(ENTRIES SUPPLIED Opens)
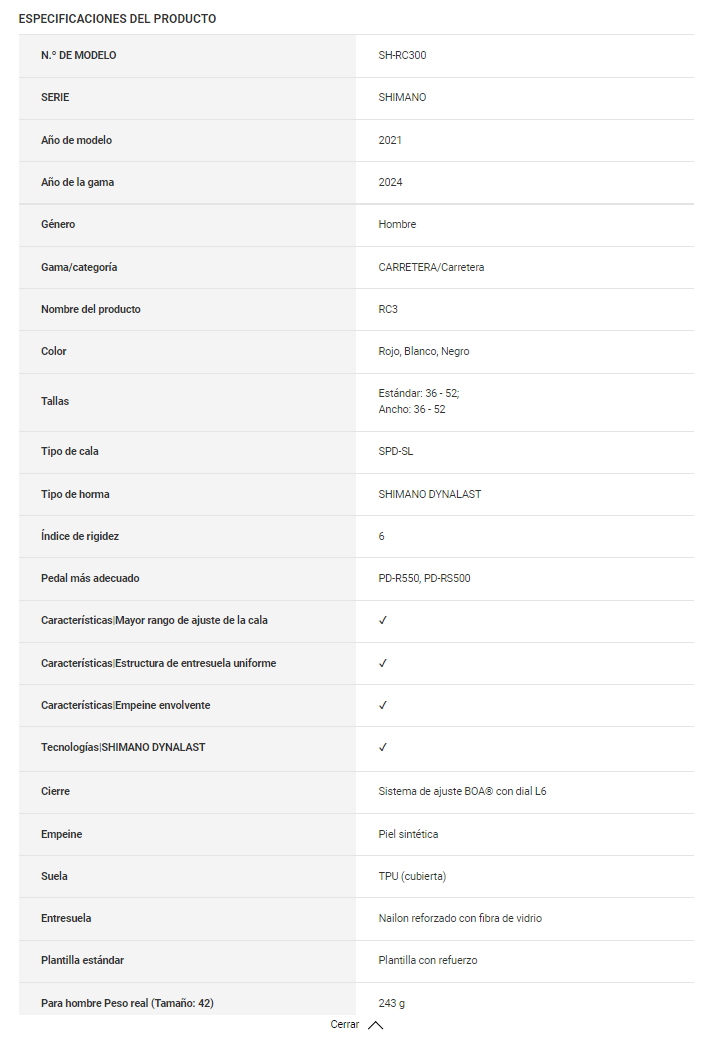Click the Cierre value about BOA dial L6
Image resolution: width=707 pixels, height=1063 pixels.
click(462, 791)
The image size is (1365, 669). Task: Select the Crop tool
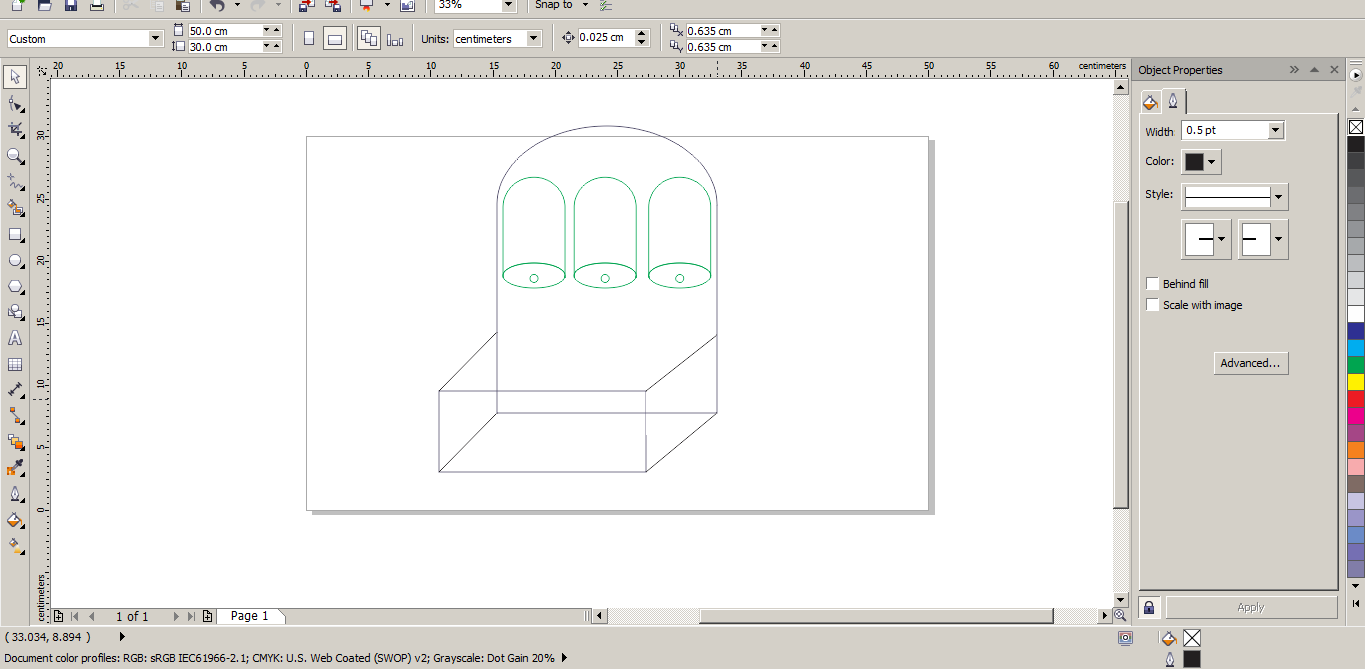tap(15, 130)
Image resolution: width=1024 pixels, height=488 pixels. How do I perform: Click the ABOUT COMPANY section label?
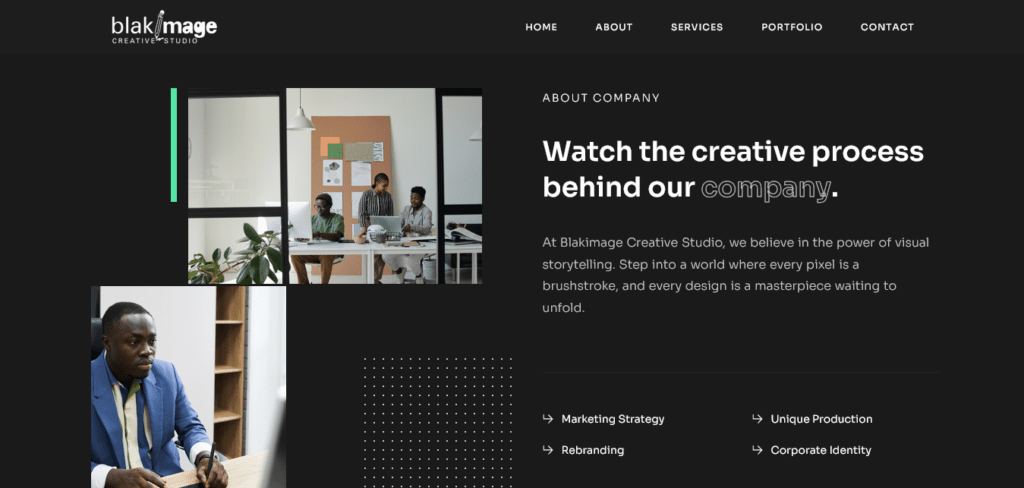(x=601, y=99)
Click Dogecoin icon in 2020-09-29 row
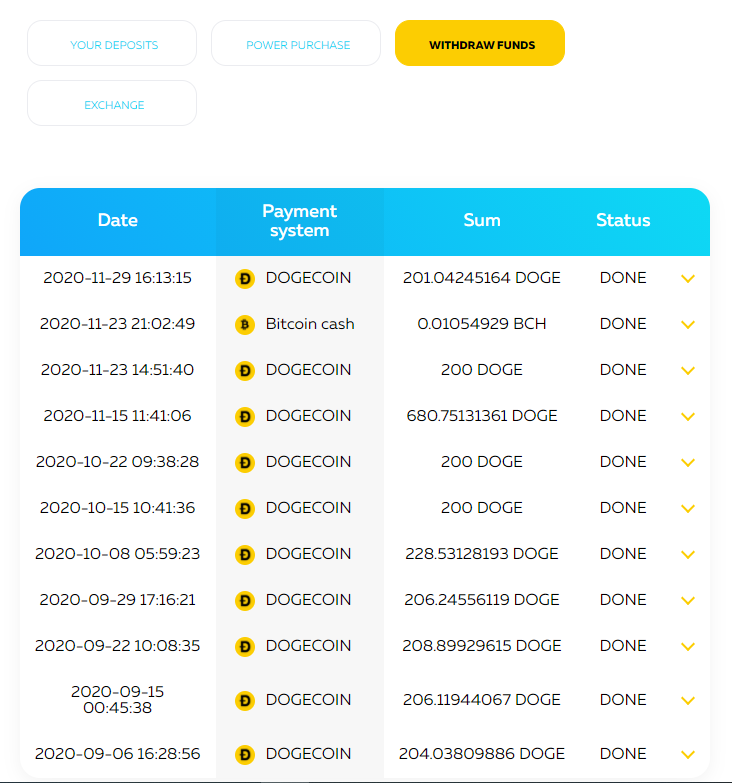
(ENTRIES SUPPLIED Closes)
Once the pictures are set aside, what is needed is the lines from the line with "The image size" through the end of the data, written out exactly and alone.

PROBLEM SOLUTION:
The image size is (1365, 669). Task: Select the Crop tool
tap(15, 130)
Image resolution: width=1024 pixels, height=488 pixels. How do I perform: Click the ABOUT COMPANY section label?
(x=601, y=99)
Click Dogecoin icon in 2020-09-29 row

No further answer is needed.